明治39年に東北3県(岩手、宮城、福島)は未曽有の冷害、凶作に見舞われ、明治38年末から39年頭の極寒期に、食料はなく、豪雪のため交通は途絶し、日露戦争(明治37年~38年)によって孤児となった子ども達は飢えと寒さで生存さえ危ぶまれていました。この窮状に対し全国10施設が救済のための児童の受入れを申し出ました。愛媛慈恵会は、その中の一施設でありました。

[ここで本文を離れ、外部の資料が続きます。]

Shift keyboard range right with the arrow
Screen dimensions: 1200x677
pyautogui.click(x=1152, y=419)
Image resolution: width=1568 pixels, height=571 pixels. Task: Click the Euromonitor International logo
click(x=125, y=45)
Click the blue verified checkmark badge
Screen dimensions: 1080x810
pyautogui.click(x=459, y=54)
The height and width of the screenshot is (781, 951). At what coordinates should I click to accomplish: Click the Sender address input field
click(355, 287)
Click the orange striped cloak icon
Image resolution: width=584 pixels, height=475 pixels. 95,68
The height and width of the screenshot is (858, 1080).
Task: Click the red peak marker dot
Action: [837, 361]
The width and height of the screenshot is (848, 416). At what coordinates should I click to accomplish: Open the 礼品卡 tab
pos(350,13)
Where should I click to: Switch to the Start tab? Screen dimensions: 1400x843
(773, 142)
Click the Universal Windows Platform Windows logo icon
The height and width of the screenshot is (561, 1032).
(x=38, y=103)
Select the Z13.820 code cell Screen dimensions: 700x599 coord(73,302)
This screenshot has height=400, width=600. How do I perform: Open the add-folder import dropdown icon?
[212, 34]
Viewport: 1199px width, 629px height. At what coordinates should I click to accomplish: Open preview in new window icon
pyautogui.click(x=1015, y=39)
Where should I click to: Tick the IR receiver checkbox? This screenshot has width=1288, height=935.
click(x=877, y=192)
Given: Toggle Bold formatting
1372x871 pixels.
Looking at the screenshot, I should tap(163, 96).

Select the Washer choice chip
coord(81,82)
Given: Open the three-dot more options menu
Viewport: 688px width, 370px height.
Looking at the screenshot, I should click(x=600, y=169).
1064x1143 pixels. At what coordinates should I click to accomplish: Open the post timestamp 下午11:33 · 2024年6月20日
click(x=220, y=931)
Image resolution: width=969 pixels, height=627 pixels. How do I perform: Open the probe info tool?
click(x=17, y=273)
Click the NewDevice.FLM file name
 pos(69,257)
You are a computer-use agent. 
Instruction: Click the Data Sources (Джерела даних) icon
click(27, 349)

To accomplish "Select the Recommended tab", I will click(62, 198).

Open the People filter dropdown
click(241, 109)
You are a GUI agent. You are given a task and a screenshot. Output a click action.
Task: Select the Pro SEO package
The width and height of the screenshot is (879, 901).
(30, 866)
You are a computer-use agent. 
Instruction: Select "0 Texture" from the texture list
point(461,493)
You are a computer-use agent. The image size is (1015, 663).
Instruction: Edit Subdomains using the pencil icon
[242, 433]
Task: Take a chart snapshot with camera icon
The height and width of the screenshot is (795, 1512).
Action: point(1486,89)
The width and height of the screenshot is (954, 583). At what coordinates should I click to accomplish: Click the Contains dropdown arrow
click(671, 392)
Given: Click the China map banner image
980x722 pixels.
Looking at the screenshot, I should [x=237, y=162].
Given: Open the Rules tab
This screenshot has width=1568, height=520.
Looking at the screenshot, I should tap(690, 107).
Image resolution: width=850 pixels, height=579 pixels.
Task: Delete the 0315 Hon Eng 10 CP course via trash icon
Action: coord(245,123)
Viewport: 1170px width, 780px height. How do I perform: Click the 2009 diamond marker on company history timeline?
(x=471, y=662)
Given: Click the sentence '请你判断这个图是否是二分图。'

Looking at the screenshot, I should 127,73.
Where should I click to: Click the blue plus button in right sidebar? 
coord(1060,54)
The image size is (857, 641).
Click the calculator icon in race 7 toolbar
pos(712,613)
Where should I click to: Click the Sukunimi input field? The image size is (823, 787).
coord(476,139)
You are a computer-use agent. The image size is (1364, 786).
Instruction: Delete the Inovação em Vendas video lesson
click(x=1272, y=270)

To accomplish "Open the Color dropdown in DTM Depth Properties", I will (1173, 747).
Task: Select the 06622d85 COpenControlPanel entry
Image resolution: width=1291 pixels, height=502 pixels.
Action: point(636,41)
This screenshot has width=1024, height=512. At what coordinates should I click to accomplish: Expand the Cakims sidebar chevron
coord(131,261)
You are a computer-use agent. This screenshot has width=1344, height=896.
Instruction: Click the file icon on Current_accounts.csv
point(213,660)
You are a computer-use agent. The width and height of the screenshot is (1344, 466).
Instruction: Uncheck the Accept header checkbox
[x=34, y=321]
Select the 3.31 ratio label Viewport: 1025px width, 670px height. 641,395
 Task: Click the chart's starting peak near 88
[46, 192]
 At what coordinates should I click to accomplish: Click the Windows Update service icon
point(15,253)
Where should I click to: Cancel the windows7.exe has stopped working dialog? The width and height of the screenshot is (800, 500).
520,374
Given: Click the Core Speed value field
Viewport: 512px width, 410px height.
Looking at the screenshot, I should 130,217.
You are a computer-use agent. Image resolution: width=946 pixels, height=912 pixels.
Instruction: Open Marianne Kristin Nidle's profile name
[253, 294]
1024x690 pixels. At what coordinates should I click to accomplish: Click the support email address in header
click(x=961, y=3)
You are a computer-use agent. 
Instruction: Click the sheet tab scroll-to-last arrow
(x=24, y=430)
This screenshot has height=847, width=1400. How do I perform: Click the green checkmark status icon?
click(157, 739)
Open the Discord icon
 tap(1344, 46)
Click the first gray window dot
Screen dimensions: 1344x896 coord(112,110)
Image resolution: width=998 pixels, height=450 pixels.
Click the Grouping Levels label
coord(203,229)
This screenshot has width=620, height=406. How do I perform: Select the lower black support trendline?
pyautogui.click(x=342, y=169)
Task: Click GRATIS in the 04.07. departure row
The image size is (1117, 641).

当会は明治39年5月上旬から愛媛県庁を通して東北三県に働きかけました。愛媛県が岩手県宛に送った文書(明治39年6月12日付)には「愛媛慈恵会は基本金2,000円を有し、又地方慈善家により1カ月60円乃至100円位迄の寄付金があり、此度評議員の決議により、貴県及び福島、宮城の三県に各々20名ずつの孤児収容を照会したものである(後略)」と記されています。
同年8月1日に4歳から12歳までの25名の児童を迎えました。学齢児童は松山市立第二尋常小学校(現味酒小学校)で学び、学校から帰ったら経木真田を編んで若干の収入を得るように図り、貯金をさせました。岩手県からの児童の受入によりこれまでの施設では狭くなったため、同年11月に鉄砲町から府中町(現 木屋町)安楽寺に移転しました。
明治41年以降、児童は父母親戚の家計が回復するに従って帰郷しました。60余年後、当時の児童の一人から「親身なお世話を受けたことは童心に刻まれている。ひとこと感謝の気持ちを伝えたい」との礼状が届いたというエピソードもあります。